**EXCERPT:**
# Is this block plane broken?



## notdan (Aug 12, 2014)

I bought this little guy off the internet (it's a stanley 60 1/2) but didn't notice this from the pictures, the base just under where the blade comes out is bent down a bit. There is a small crack on each side due to this and it sticks out the bottom a little bit (the pictures show it better than I can explain). I've never used a plane before… so is this a problem? Can it be fixed?


----------



## Pezking7p (Nov 17, 2013)

Yah it's toast. But at least all the parts are good.


----------



## grizzman (May 10, 2009)

yes its bad, your plane is now not totally flat as its suppose to be, it will be better for plane experts to comment on this, but i dont see why you cant put a small metal shim over this and hammer it flat, it might work but i dont know for sure, to bad….


----------



## Deycart (Mar 21, 2012)

Hammering is not a good idea. Cast iron is very brittle and you will end up snapping the back of the mouth off. Your best bet would be to use some sorta thin strong adhesive like superglue. First you want to rub the plane fully assembled on a flat surface like a jointer or table saw using some sand paper. Then clean the bottom with alcohol and get in the crack really really good I mean flush that bad boy and then do it again.

Then you want to let some superglue soak in to the crack, let it wick up until you see it on the other side. Then lightly sand the plane again while the glue is wet. This will make a glue-metal slurry that will cure very strong and almost invisible if you use a fresh sheet of paper. Do this one side at a time. Make sure you clean the other crack after the second sanding.

**INFORMATION PROVIDED:**
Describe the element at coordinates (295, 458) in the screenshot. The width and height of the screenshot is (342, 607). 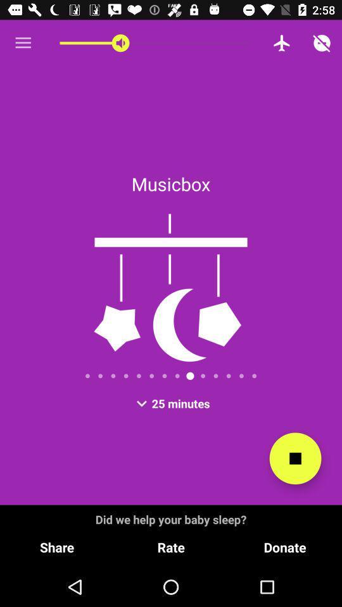
I see `stop button` at that location.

**SET TASKS:**
1. Decide whether each statement agrees with the block plane thread: (a) the plane the first poster bought is a Stanley 60 1/2; (b) Deycart recommends hammering the base flat; (c) Deycart advises gluing both cracks at the same time. For each, answer yes or no and quote the words from the thread that decide it.
2. Translate this sentence from the block plane thread into Spanish: "Cast iron is very brittle and you will end up snapping the back of the mouth off."
3. Return the portion of the block plane thread that starts at "## grizzman (May" and ends at "do it again.", copied word for word.
The listing has no connection to the forum thread about the block plane.

**TASK RESPONSES:**
1.
(a) Yes: "it's a stanley 60 1/2"
(b) No: "Hammering is not a good idea."
(c) No: "Do this one side at a time."

2. El hierro fundido es muy quebradizo y terminarás rompiendo la parte trasera de la boca.

3.
## grizzman (May 10, 2009)

yes its bad, your plane is now not totally flat as its suppose to be, it will be better for plane experts to comment on this, but i dont see why you cant put a small metal shim over this and hammer it flat, it might work but i dont know for sure, to bad….


----------



## Deycart (Mar 21, 2012)

Hammering is not a good idea. Cast iron is very brittle and you will end up snapping the back of the mouth off. Your best bet would be to use some sorta thin strong adhesive like superglue. First you want to rub the plane fully assembled on a flat surface like a jointer or table saw using some sand paper. Then clean the bottom with alcohol and get in the crack really really good I mean flush that bad boy and then do it again.